For the listing below, output exactly the lines from the line with "Click the Edit Tags toolbar icon" up to and including the line with "Task: Click the 股东名称 column header", and no other lines.

*** Block opens ***

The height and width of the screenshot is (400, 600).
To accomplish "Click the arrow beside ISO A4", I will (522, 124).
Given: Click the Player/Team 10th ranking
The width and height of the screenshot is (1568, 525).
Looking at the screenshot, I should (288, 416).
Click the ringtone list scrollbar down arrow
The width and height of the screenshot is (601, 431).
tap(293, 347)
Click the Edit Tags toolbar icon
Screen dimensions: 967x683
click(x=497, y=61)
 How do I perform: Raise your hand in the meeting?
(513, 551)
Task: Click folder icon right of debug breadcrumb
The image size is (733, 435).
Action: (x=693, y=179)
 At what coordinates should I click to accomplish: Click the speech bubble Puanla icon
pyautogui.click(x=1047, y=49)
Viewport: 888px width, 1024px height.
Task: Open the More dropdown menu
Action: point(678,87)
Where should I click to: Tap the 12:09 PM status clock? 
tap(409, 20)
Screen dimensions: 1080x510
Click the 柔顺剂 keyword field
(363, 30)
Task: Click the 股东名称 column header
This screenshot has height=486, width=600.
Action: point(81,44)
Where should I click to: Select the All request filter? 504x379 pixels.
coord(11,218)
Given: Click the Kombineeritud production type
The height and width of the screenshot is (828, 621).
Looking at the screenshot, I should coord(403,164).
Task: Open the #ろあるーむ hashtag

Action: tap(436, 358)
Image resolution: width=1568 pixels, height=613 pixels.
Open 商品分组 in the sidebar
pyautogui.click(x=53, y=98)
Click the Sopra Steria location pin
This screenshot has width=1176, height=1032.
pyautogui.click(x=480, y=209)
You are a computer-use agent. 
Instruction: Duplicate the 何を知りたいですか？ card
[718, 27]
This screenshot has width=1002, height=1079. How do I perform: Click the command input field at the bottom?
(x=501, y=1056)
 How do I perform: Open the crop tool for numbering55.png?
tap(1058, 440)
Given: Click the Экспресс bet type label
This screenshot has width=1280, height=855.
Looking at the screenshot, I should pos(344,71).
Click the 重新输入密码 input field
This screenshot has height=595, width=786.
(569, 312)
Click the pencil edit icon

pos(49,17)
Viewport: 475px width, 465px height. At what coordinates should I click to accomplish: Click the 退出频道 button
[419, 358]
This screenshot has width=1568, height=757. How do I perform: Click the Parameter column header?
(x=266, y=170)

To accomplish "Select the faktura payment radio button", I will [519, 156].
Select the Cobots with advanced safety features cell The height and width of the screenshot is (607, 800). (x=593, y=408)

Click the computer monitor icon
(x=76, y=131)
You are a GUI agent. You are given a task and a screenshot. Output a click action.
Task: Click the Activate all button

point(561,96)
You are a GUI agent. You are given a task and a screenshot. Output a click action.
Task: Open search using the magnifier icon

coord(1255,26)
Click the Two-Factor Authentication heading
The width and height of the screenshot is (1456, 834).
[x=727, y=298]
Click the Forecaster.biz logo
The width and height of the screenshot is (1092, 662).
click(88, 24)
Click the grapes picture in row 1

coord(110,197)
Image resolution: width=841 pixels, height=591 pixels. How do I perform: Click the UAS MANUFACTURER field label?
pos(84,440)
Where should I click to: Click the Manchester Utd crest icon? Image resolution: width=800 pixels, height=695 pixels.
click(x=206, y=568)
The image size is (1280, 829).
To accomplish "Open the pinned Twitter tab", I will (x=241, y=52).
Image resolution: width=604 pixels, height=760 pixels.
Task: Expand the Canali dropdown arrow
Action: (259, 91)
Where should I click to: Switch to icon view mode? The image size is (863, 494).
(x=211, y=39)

*** Block closes ***

• **Solution to this exercise**
Click the Edit Tags toolbar icon
Screen dimensions: 967x683
click(x=497, y=61)
 How do I perform: Raise your hand in the meeting?
(513, 551)
Task: Click folder icon right of debug breadcrumb
The image size is (733, 435).
Action: (x=693, y=179)
 At what coordinates should I click to accomplish: Click the speech bubble Puanla icon
pyautogui.click(x=1047, y=49)
Viewport: 888px width, 1024px height.
Task: Open the More dropdown menu
Action: point(678,87)
Where should I click to: Tap the 12:09 PM status clock? 
tap(409, 20)
Screen dimensions: 1080x510
Click the 柔顺剂 keyword field
(363, 30)
Task: Click the 股东名称 column header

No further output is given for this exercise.